Objective: To investigate the humoral and T-cell immune response of multiple sclerosis (MS) patients under B-cell depleting therapy following SARS-CoV-2 vaccination compared to healthy controls (HC). Background: The SARS-CoV-2 pandemic has huge implications for the management of patients with MS under highly active immune therapies. First reports indicated that the humoral response of anti-CD20 treated, B-cell depleted patients might by attenuated. Data about dynamics of B-cell repopulation and T-cell response are scarce.
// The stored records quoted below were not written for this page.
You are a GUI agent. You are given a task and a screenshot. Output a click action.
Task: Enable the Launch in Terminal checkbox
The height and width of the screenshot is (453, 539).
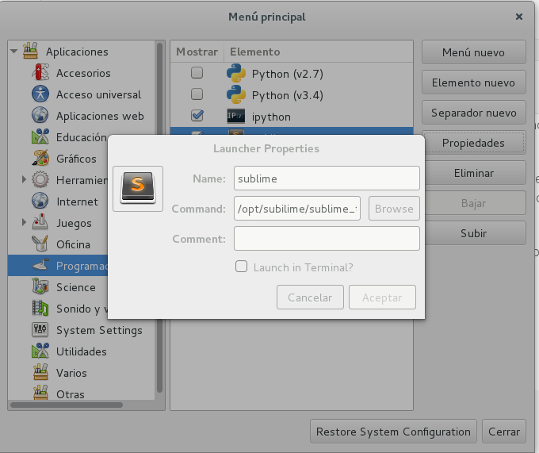point(242,267)
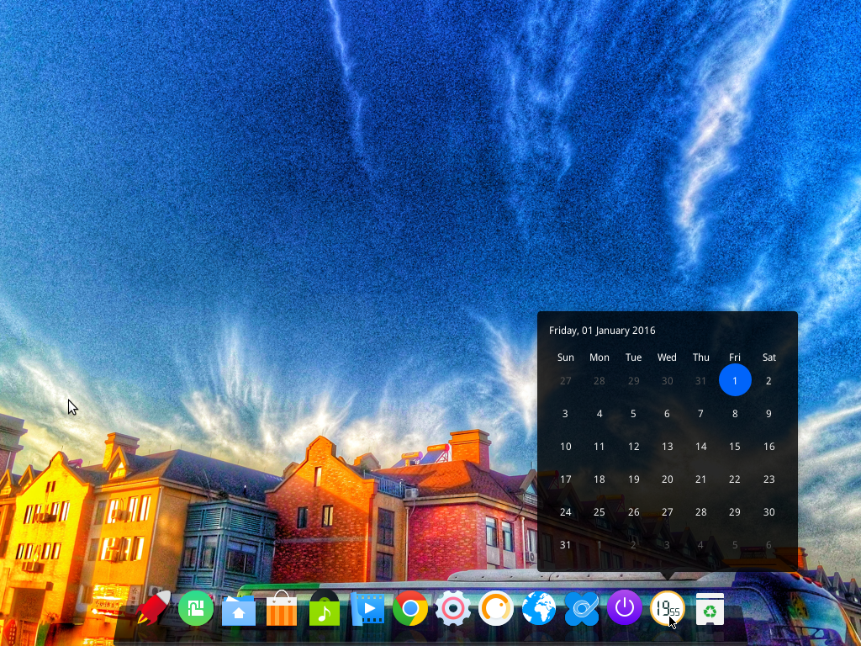Click the 'Friday, 01 January 2016' header

point(602,330)
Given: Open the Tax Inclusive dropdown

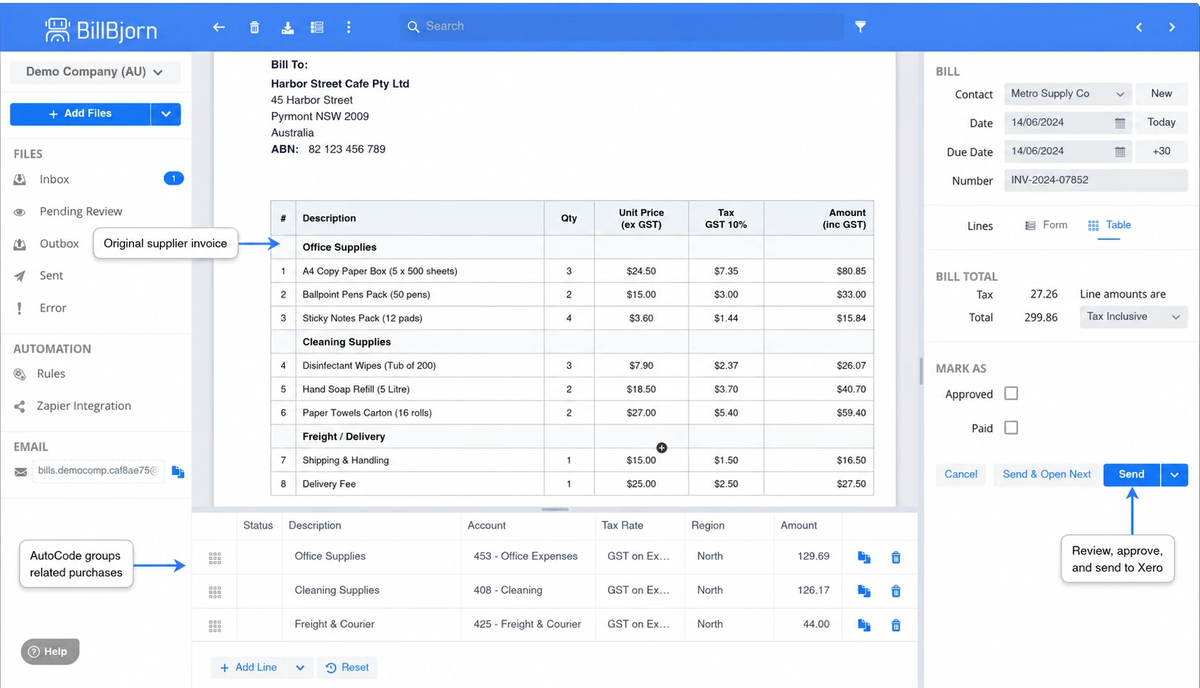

Design/Methods: The study was authorized by the local ethics committee of the RuhrUniversity Bochum. Patients were recruited at the Department of Neurology. We included n=10 healthy age-matched controls and n=37 B-cell depleted MS patients (20 ocrelizumab, 17 off-label rituximab). Serum and Peripheral Blood Mononuclear Cells (PBMCs) were isolated 4-8 weeks after second vaccination. Serum was analyzed for anti-SARS-CoV-2-Spike antibodies. Lymphocyte subpopulations were analyzed in B-cell depleted patients by FACS analysis. PBMCs were stimulated with 2 μg/ml SARS-CoV-2 peptide-mix for 16-18 hours and analyzed via flow cytometry for cytokine-expressing T-cell populations. Results: 15/36 (40.5%) patients mounted an antibody response >10 U/ml (range 0.8-2,500). The anti-SARS-CoV-2-Spike titer correlated with B-cell repopulation (R2 =0.01841;r=0.4481;p=0.0069), whereas no significance could be detected correlating with the time to last infusion (R2 =0.1352;r=0.3058;p=0.0740). On the contrary, T-cell responses of B-cell depleted patients were higher or did not deviate from those of HC. Frequencies of CD4+ -T-cells expressing IFN-γ or IL-4 and CD8+ -T-cells expressing IFN-γ or IFN-γ and IL-2 were significantly higher in B-cell depleted patients, while CD4+ -T-cells expressing IL-2 or IFN-γ and IL-2 as well as CD8+ -T-cells expressing IL-2 did not differ from HC. Conclusions: Humoral vaccination responses in B-cell depleted patients are dependent on B-cell repopulation. Notably, patients with poor humoral response are able to mount a sustained T-cell response after SARS-CoV-2 vaccination. Those data suggest, that vaccinated B-cell depleted patients might be partially protected against SARS-CoV-2 infection.